ASSIGNED TASK:
The answer is a single figure: how many lines below contain the word "phẩm".

DATA SECTION:
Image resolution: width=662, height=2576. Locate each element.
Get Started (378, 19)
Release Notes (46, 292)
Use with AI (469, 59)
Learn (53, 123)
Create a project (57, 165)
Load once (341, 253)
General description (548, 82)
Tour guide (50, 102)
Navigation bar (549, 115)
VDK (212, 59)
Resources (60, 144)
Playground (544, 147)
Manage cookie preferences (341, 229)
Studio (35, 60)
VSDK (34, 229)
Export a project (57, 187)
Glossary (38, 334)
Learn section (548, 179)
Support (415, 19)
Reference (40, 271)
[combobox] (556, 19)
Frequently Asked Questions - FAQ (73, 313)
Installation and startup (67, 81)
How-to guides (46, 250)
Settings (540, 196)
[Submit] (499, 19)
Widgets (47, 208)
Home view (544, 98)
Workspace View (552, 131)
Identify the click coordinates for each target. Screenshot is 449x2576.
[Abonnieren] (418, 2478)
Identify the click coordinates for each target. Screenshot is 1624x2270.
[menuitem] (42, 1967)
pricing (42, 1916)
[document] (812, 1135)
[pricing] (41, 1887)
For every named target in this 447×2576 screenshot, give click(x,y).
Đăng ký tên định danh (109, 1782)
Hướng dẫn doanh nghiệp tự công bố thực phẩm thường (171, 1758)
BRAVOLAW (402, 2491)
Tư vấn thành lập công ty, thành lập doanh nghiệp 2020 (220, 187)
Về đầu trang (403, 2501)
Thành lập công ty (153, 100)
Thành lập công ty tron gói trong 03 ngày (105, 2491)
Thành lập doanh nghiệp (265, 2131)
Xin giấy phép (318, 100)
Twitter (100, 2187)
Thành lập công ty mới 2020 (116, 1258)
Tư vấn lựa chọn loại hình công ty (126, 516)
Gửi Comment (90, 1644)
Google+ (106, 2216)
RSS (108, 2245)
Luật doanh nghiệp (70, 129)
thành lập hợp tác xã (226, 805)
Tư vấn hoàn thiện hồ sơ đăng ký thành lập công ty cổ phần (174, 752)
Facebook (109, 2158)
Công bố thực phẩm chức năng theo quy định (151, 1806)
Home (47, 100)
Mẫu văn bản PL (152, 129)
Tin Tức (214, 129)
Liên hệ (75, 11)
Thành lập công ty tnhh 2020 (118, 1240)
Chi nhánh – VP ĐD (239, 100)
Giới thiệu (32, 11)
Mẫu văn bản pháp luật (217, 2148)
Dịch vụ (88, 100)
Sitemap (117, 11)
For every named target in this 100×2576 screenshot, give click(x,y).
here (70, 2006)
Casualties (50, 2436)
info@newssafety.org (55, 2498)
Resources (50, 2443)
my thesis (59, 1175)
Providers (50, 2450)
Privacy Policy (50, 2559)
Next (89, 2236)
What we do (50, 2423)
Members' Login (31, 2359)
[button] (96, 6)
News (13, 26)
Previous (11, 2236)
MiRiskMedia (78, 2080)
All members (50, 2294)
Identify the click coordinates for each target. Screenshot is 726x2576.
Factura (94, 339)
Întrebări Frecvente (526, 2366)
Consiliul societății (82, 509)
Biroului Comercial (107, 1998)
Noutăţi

EXERCISE SOLUTION:
2